The story... the story is one of those great stories where people in Japan have read about hundreds of years of religious tension and Christianity and then feel free to act like it's all a nice bit of fiction they can add to. So you have the main character who is a witch, she fights off "angels" and travels to a place in Europe that's closest to "Paradiso" - it begins with a V but is definitely not Vatican. I think this game could really annoy some Catholics.

On top of the plot, you have a lot of hilarious and outrageously over the top and funny cutscenes. I mean, a lot of the time my eyes were out on stalks and I had a stupid grin on my face just down to how cool Bayonetta is, and I just laughed out loud really often.

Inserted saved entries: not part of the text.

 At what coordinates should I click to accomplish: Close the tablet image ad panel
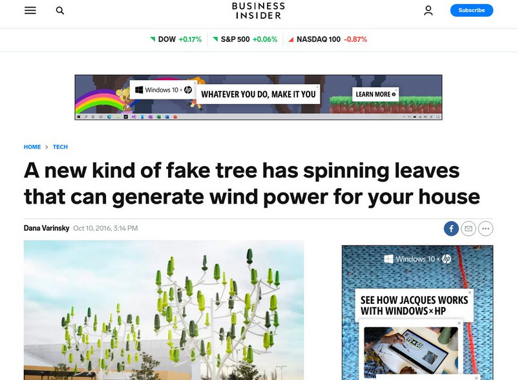click(x=459, y=323)
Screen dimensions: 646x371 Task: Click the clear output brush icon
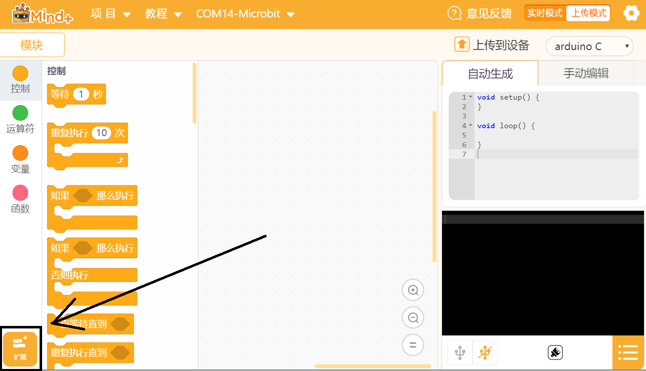click(x=555, y=352)
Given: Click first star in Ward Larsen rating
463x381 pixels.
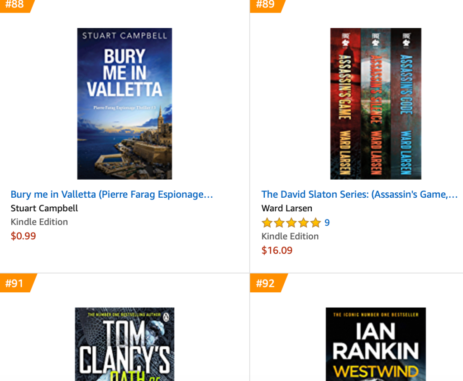Looking at the screenshot, I should coord(267,223).
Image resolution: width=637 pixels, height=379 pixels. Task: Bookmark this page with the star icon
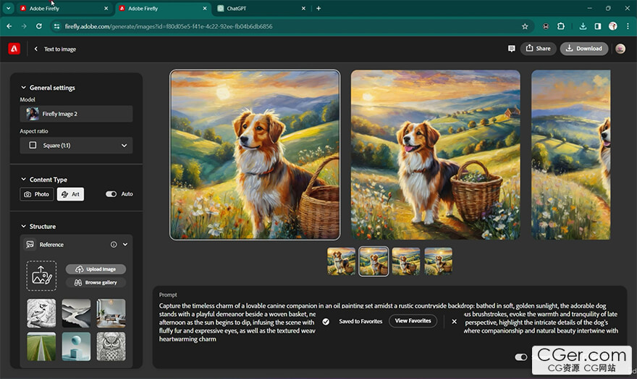pos(525,26)
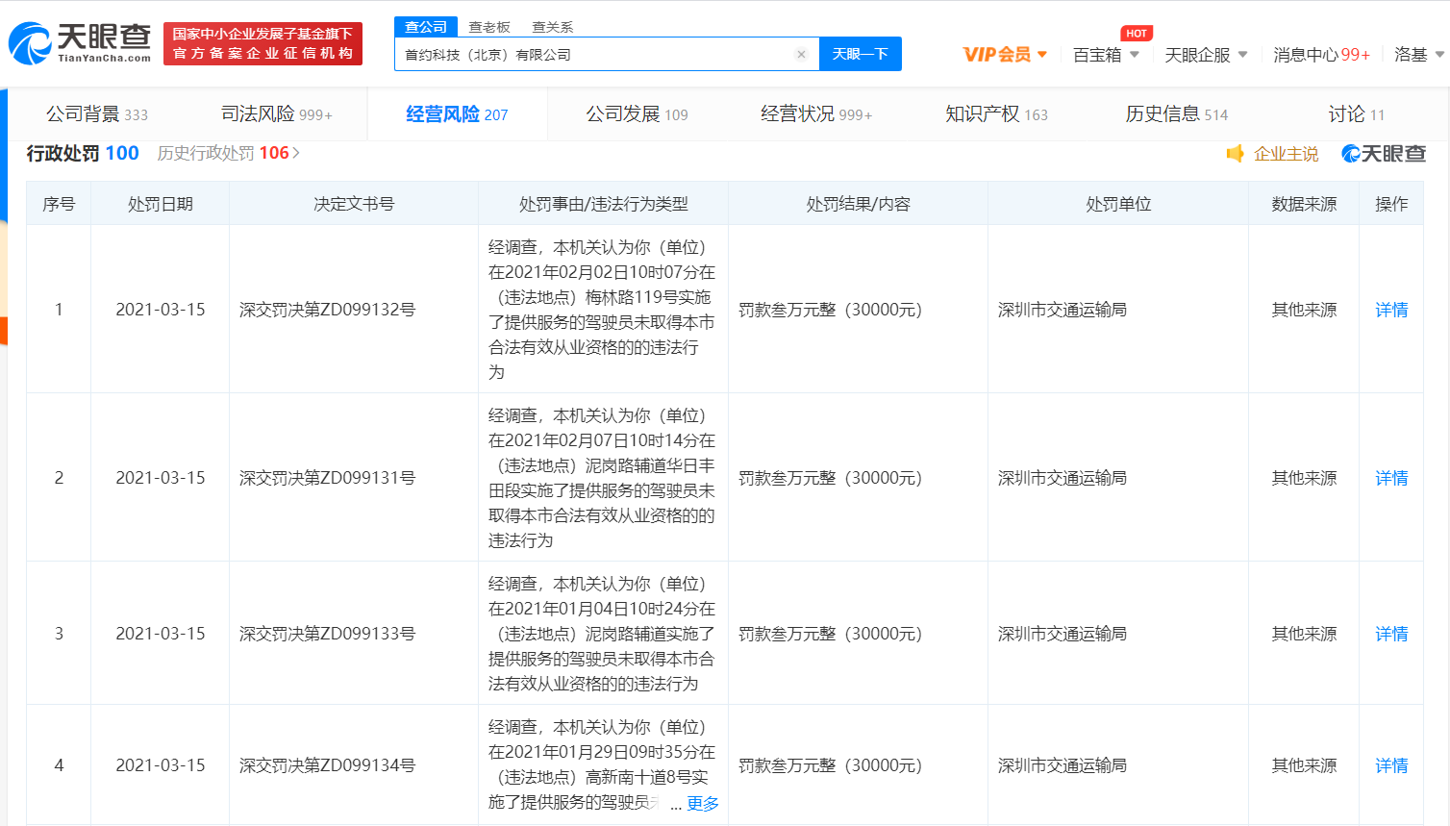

The gameplay is mainly dodging and jumping and hacking and slashing. The combinations of buttons make up different moves and combos, and equipping different combinations of types of weapons creates new selections of moves and combos, so there is a lot of variety in the gameplay. There are big boss fights, and not only that, sometimes something you thought was a boss early in the game will come back as "just another monster" later on, you get the feeling that Bayonetta is so amazing and always becoming more awesome that eventually what you thought were boss fights mean little; they just become another routine thing to fight.

There are also some game diversions. The game contains various references to SEGA games, as it is published by SEGA. They talk about Eggman, Bayonetta collects halos that happen to look like Sonic rings. This also adds special gameplay styles as there's a motorbike racing segment (like Hang-On) which features remixed Outrun music, and her "fantasy zone" (?) which plays like Space Harrier. I also noticed that Enzo's car in the end scene is yellow so it looks like Crazy Taxi. Haha! I thought these little touches were very cute. :)

I only played the game on "Easy (Automatic)" mode because I don't normally play DMC style games, and it was indeed fairly easy. I finished the game this morning with just over 10 hours on the clock (I think it stops for cutscenes). Then I went back to attempt "normal mode", and with all the extras and items from my completed game, but after 8 more hours I have only done the prologue and 4 chapters! I'm so bad at these games! XD (Actually I found some tough bonus "Alfheim" challenges and they took up a lot of time...)

But for me to come back to a game immediately after completing it is a rarity. I just like this game so much! I think I would genuinely give this game a 10 out of 10. It's just packed with so much fun.

Ace Attorney Apollo Justice (Nintendo DS) video game review

This is the fourth Ace Attorney (Gyakuten Saiban) game, and since the 5th one came out recently (the Miles Edgeworth game), I thought I would hurry up and play this one before tackling that!

This was the first one that doesn't have Phoenix Wright as the titular protagonist, so that is something that I know puts a lot of people off. Perhaps it put me off? I can't say. I just know I only play a new game when I feel like playing that kind of game. I really like these games, they are about the only visual novel style games that have really become mainstream in English, and the stories are usually good mysteries to play through, and the characters funny and memorable. But, I have to be in the right mood to play them.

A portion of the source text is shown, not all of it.